Cette mise sous contraintes du corps s’observe dans de nombreuses sphères sociétales, comme la famille ou les communautés, mais également au sein de structures institutionnelles, notamment l’école. Elle constitue un élément majeur de ce que la sociologie dénomme le gouvernement des corps. Ce concept, pensé par le philosophe Michel Foucault, conçoit le corps comme un lieu de régulation, de surveillance et de contrôle. Comment personnel éducatif et élèves perçoivent-ils ces contraintes en contexte scolaire ?
L’adoption d’une forme scolaire du vêtement se traduit chez les élèves par l’envie ou la nécessité de ne pas se faire repérer, d’éviter les regards, mais surtout les remarques, qu’elles soient négatives ou positives. Le corps, lui, s’efface au profit des apprentissages selon une enquête menée par Camille Lavoipierre1, doctorante en sociologie.
À l’inverse, les élèves, filles ou garçons, arborant une tenue jugée trop provocante (un débardeur), trop négligée (un pantalon descendu), ou irrespectueuse (un couvre-chef) sont considérés comme rejetant les normes et les règles inscrites dans les règlements intérieurs (propres à chaque établissement).
Néanmoins, les arbitrages en matière de pratiques vestimentaires des élèves questionnent les représentations de la communauté éducative. En particulier, les analyses sociologiques ont mis en évidence la prégnance d’un mode de contrôle du corps féminin, symbolique ou physique (tenues, motricités, comportements, etc.) qui se traduit en contexte scolaire par l’interdiction d’arborer des vêtements qui mettent en valeur ou dévoilent certaines parties du corps pour des raisons de sécurité2. Ainsi, les jeunes filles, lorsqu’elles s’habillent, devraient tenir compte des « pulsions » masculines et anticiper d’éventuelles réactions de la part des garçons pour éviter d’être à l’origine de perturbations dont elles porteraient la responsabilité3.
Afin de se conformer aux exigences de l’ordre scolaire, l’élève doit adopter des postures corporelles et comportementales reflétant son acceptation des règles : arrimé à sa table, immobile, le corps redressé, il ou elle ne peut s’exprimer oralement ni physiquement sans permission. La maitrise de son corps est une contrainte nécessaire au bon déroulement des apprentissages.

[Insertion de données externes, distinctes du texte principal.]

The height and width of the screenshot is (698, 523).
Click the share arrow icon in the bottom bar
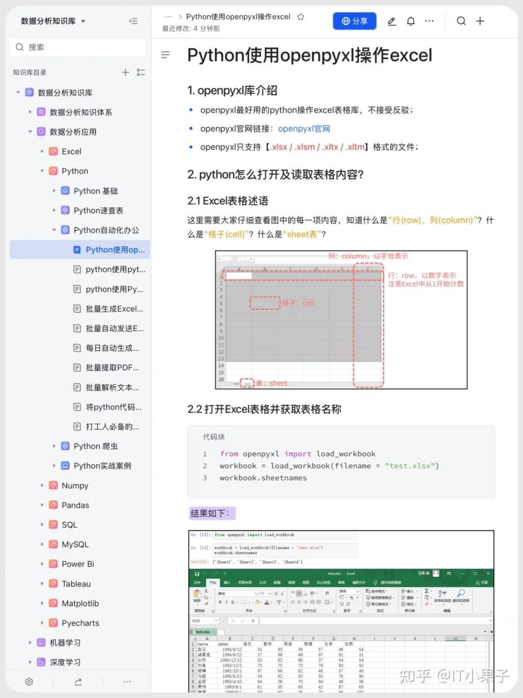pos(77,682)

D’autres régulations subies sont à l’œuvre, comme la socialisation différenciée selon le sexe, qui débute pendant l’enfance dans le contexte familial et se poursuit à l’école. Selon la sociologue Isabelle Boni-Legoff, il s’agit du « façonnage de modèles corporels et de l’orientation des pratiques enfantines ». Les enfants assimilent tôt les normes attendues qui correspondent à leur genre (ce que signifie être une fille ou un garçon de leur époque, de leur culture). Ce façonnage s’opère et se perpétue à l’insu des personnes selon le phénomène dit d’incorporation – mécanisme par lequel le corps physique acquiert des caractéristiques corporelles, morphologiques et gestuelles propres à un âge, un sexe, une culture et une classe sociale4.
À partir d’indices physiques et posturaux, le personnel éducatif catégorise les élèves de manière différenciée en fonction de leur degré de conformité aux postures corporelles attendues dans un cadre scolaire. Les postures anticonformistes de certains élèves amènent les enseignantes et les enseignants à se questionner sur ce qu’ils jugent acceptable ou au contraire réprimandable : s’agit-il des signes de décrochage scolaire, de souffrances psychologiques, ou du rejet volontaire et assumé des règles de l’établissement ?
Des recherches sur les difficultés scolaires d’élèves issus de milieux populaires soulignent que les comportements de ces élèves, et particulièrement certaines attitudes (insolence, impolitesse, grossièreté, indignité, etc.), sont de toute façon considérés comme un marqueur d’inadaptation et interprétés comme un signe potentiel de déviance et de non-éducabilité.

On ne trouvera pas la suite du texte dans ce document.